Nearly all of the 22 million impacted by the breach will no longer have any standing to sue the government or Peraton due to the hacks, except for the 114 individuals who proactively asked to be excluded from the settlement.
In order to qualify for the payouts, hack victims must show they purchased their own credit monitoring or identity theft protection services, accessed a credit report or made efforts to mitigate an identity theft incident.
Epiq, which said it expects more class members to file claims over the next two months, will review and audit all claims that it receives.

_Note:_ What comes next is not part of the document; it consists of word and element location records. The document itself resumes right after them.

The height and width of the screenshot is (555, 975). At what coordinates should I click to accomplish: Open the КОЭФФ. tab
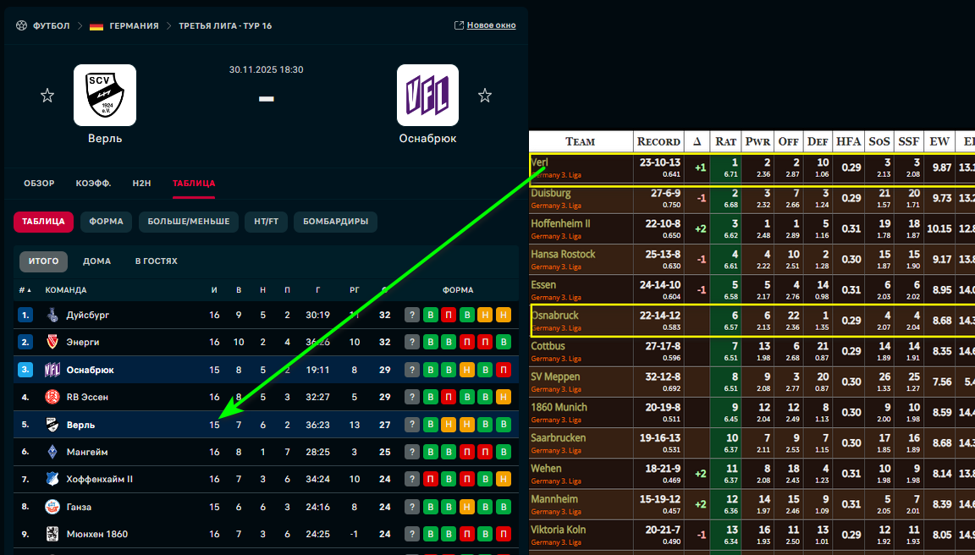tap(93, 183)
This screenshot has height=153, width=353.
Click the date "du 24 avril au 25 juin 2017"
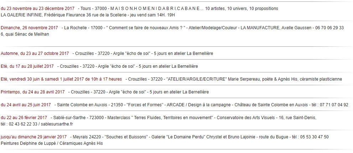tap(26, 105)
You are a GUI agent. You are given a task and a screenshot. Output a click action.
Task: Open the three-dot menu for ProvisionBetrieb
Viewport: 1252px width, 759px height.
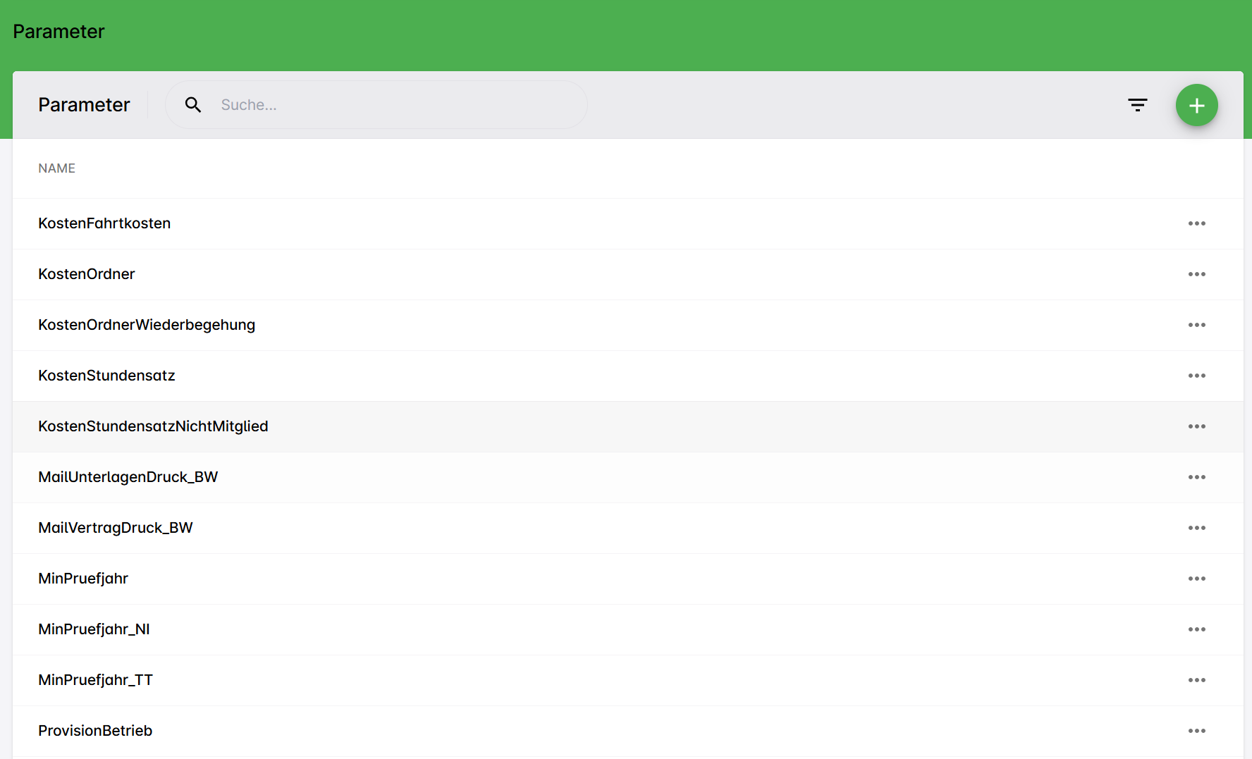[1196, 731]
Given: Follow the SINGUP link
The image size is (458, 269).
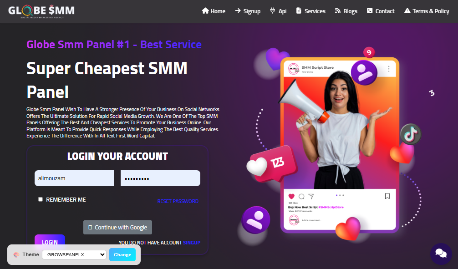Looking at the screenshot, I should (x=192, y=243).
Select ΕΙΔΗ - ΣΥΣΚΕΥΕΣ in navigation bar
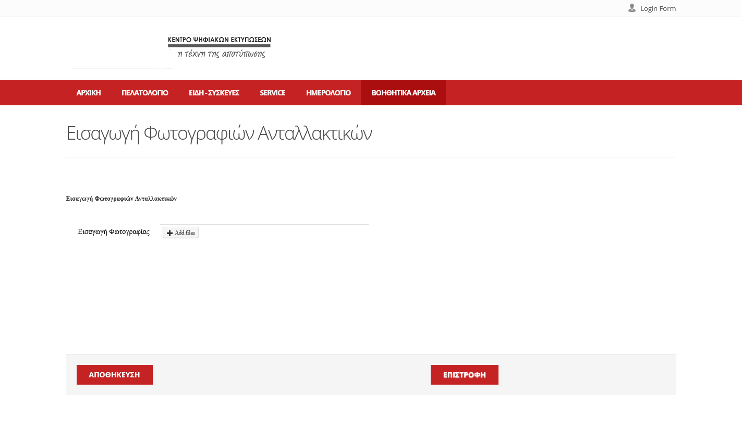The image size is (742, 442). (214, 93)
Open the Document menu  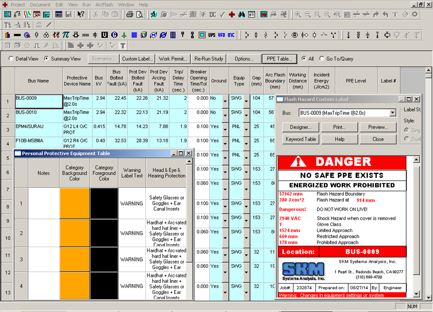(40, 4)
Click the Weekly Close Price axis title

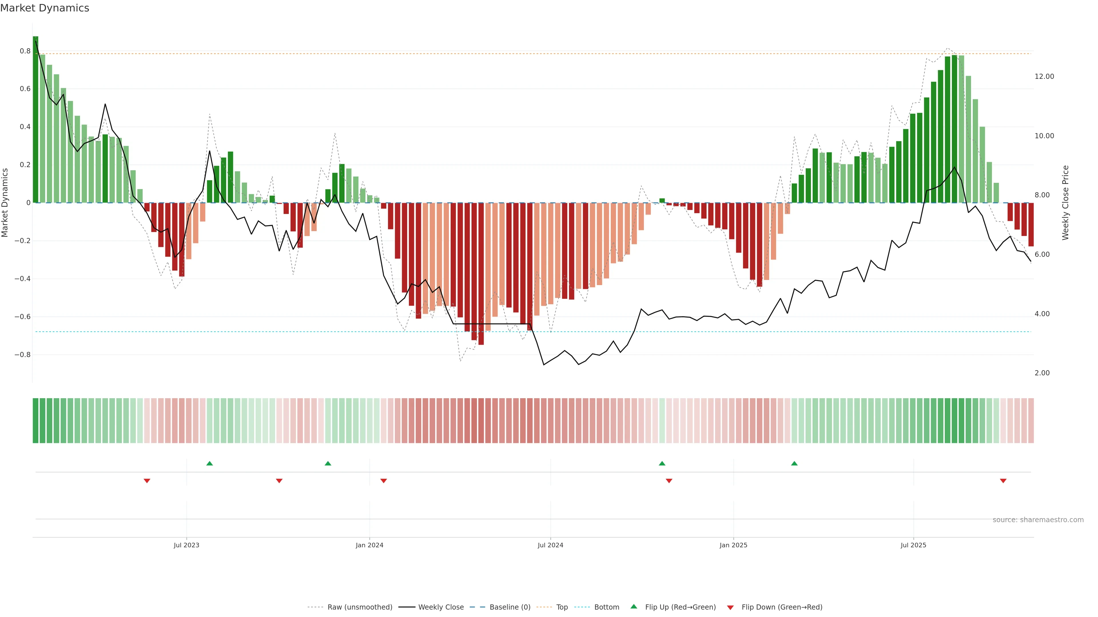[x=1065, y=203]

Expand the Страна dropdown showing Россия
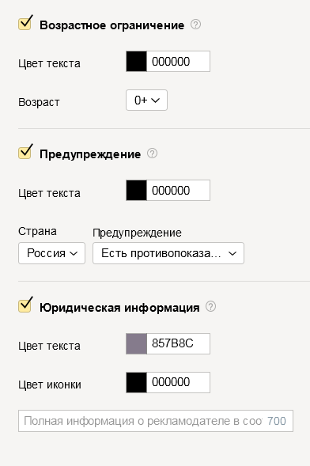pyautogui.click(x=51, y=253)
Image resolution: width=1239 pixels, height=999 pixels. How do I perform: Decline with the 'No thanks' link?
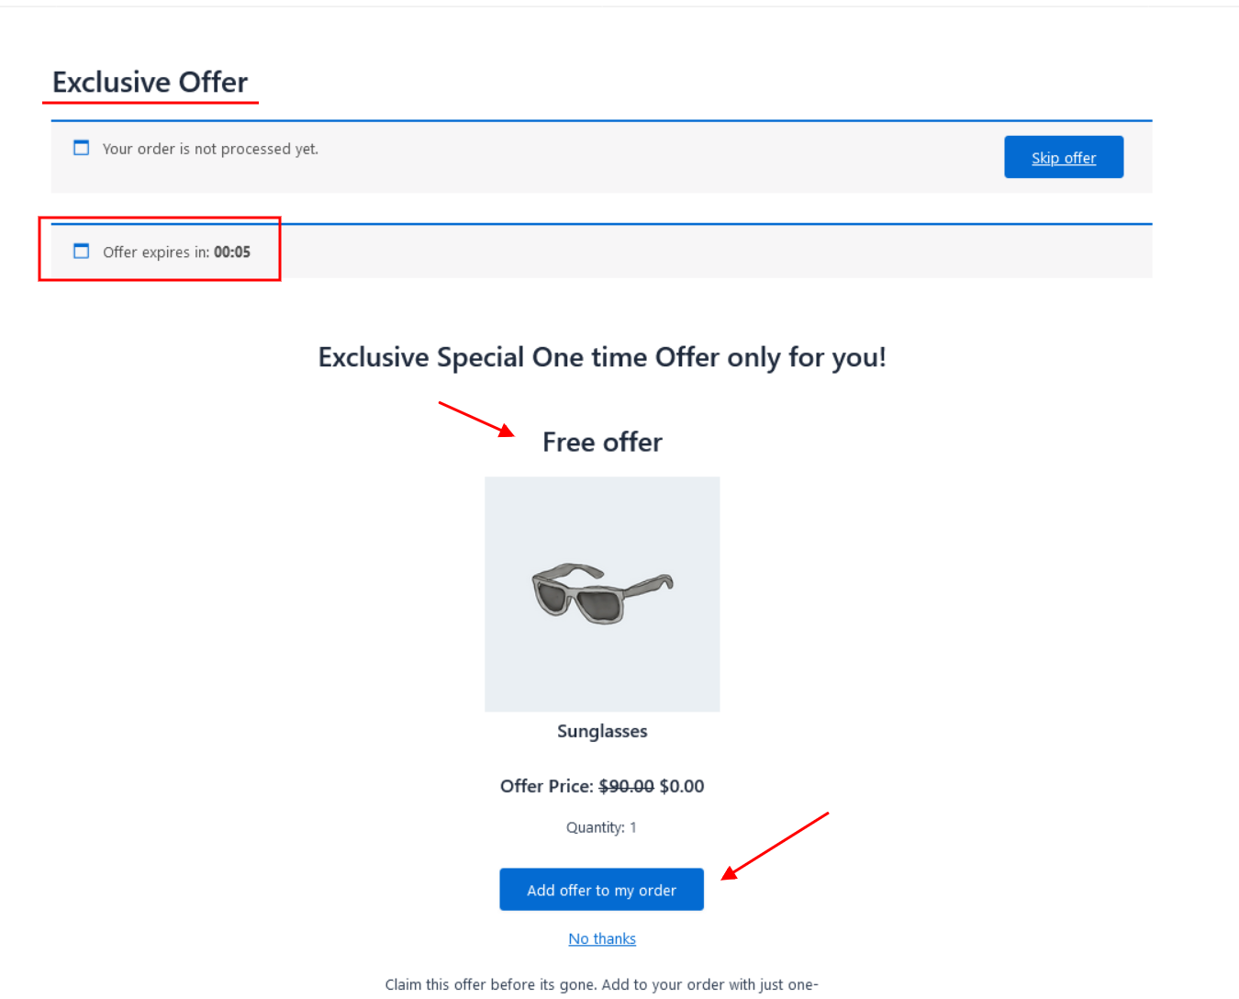pos(602,938)
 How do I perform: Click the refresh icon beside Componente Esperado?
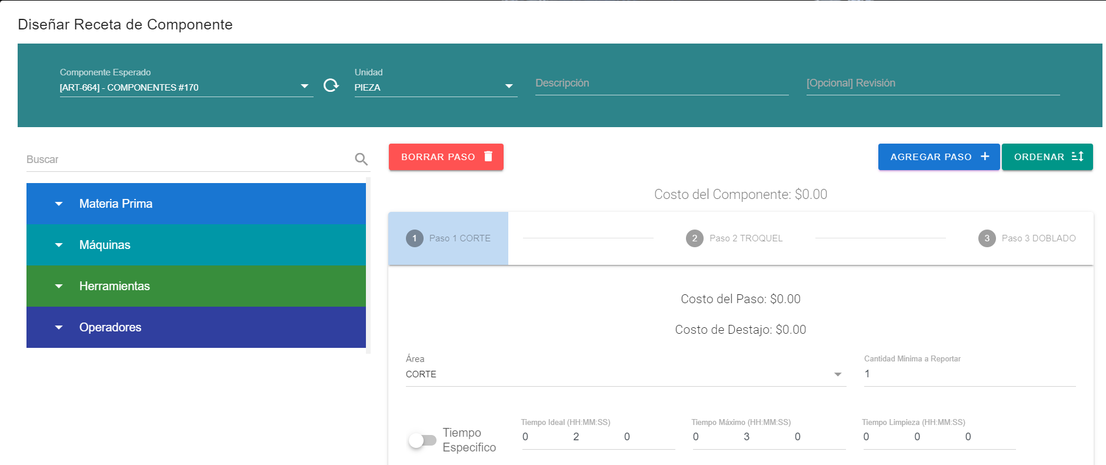(x=331, y=85)
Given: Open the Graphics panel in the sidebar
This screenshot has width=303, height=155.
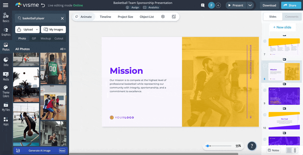Looking at the screenshot, I should (6, 32).
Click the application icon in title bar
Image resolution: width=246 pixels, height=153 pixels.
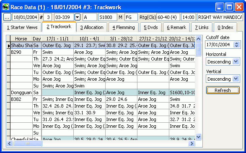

Individuals must affirmatively make a claim to be eligible for monetary compensation, which they can do on OPMDataBreach.com. They are encouraged to provide documentation of their related expenses, for which they can be compensated up to $10,000.
In addition to providing notice to hack victims of the settlement and the steps for signing up, Epiq has overseen an advertising campaign to raise awareness of the agreement. The firm said it would make more than 700 million impressions through print, digital and social media ads.
It is not yet clear exactly when breach victims could start receiving their compensation, though the court ordered the payouts to begin as expeditiously as possible after the Dec. 23 deadline. Epiq will also have to review and audit the claims it receives.
The defendants have already agreed to pay the plaintiffs’ attorneys from Girard Sharp LLP $7 million in fees. Congress has mandated that OPM provide victims 10 years of credit monitoring and identity theft protections.
The agency has signed two contracts with ID Experts to provide the services, the first worth $340 million and the second worth up to $416 million.